My one year fixed bond is due to mature at end of month, tempted to just leave it there for another year , (rate on offer is a decent 4.5%.)

i dont doubt the governments willingness to protect all deposits in the event of the Irish Nat. becoming insolvent, however as the country is undoubtably on it's own road to insolvency i would have to question their ability to honour the protection they have given.


----------



## spursfan1234 (22 Apr 2009)

*Re: Irish Nationwide*

if push does come to shove the govt cant afford to pay out deposits if there was a run on the banks. not even a small precentage of it .europe would have to step in. the guarantee was only to promote confidence, it lasted a while but its slipping now again. we cud see a run on AIB soon


----------



## ardmacha (22 Apr 2009)

*Re: Irish Nationwide*

INBS regular saver now 4.6%, ECB + 3.35% until end of December 2009, rate previously guaranteed to end of March. 

Clearly they need the cash flow. The INBS could end up nationalised shortly.


----------



## legal33 (23 Apr 2009)

*Re: Irish Nationwide*

Will bondholders in Irish Nationwide be treated the same as deposit holders under the guarantee scheme?


----------



## Patches007 (27 Apr 2009)

*Re: Irish Nationwide*

I would like to find that out, also?


----------



## Lightning (27 Apr 2009)

*Re: Irish Nationwide*



legal33 said:


> Will bondholders in Irish Nationwide be treated the same as deposit holders under the guarantee scheme?

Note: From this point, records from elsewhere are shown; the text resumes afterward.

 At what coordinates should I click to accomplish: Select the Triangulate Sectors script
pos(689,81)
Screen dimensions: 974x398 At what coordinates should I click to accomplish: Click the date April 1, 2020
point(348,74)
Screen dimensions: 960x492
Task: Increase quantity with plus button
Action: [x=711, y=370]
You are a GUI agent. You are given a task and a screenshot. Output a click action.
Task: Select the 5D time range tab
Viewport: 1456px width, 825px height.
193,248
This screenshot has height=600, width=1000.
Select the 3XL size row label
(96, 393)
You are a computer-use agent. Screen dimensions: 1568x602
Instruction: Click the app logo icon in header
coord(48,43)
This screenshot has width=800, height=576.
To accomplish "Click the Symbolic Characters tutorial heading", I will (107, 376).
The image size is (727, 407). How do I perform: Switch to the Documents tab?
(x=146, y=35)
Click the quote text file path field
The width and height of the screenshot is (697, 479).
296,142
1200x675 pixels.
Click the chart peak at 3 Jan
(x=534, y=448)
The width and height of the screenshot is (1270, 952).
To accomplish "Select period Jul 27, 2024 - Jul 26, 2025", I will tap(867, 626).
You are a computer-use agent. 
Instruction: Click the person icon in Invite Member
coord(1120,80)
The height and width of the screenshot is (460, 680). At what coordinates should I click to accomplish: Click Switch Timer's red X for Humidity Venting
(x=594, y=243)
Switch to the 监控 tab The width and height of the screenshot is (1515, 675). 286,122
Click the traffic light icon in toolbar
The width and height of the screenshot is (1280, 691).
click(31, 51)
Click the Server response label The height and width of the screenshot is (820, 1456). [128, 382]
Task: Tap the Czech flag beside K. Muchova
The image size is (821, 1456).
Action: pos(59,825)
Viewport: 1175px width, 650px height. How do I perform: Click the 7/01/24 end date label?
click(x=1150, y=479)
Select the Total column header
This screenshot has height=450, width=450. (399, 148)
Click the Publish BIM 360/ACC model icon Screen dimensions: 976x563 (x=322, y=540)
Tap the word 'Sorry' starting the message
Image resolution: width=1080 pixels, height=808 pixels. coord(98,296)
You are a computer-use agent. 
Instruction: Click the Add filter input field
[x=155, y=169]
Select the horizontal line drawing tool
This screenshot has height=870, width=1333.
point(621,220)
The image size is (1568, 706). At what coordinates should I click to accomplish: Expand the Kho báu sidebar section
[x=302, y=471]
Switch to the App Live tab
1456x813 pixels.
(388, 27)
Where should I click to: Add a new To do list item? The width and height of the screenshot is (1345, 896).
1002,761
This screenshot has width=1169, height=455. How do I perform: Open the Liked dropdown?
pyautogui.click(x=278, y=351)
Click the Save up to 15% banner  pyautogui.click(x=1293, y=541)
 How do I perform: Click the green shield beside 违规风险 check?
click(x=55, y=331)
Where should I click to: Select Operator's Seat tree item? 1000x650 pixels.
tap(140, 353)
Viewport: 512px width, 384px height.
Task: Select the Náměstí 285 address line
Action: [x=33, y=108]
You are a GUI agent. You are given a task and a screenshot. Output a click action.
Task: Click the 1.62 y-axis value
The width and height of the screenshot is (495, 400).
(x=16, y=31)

Yes, if the "bond" matures before September 2010.


----------



## emrool (28 Apr 2009)

*Re: Irish Nationwide*

Thank you fungus for that information. 

I reinvested 20,000 euro in a one year bond with Irish Nationwide at 4.65% a couple of weeks ago.

I asked the bank clerk if my investment was covered by the bank guarantee scheme and she assured me it was. 

I then read an article which said only deposits were covered and not bonds, it is very confusing!


----------



## nansus (30 Apr 2009)

*Re: Irish Nationwide*

I Just got a repayment of a maturing bond on Monday (everything  OK). Had the proceeds transferred to my current account with NIB.  NIB  looked for an IBAN code.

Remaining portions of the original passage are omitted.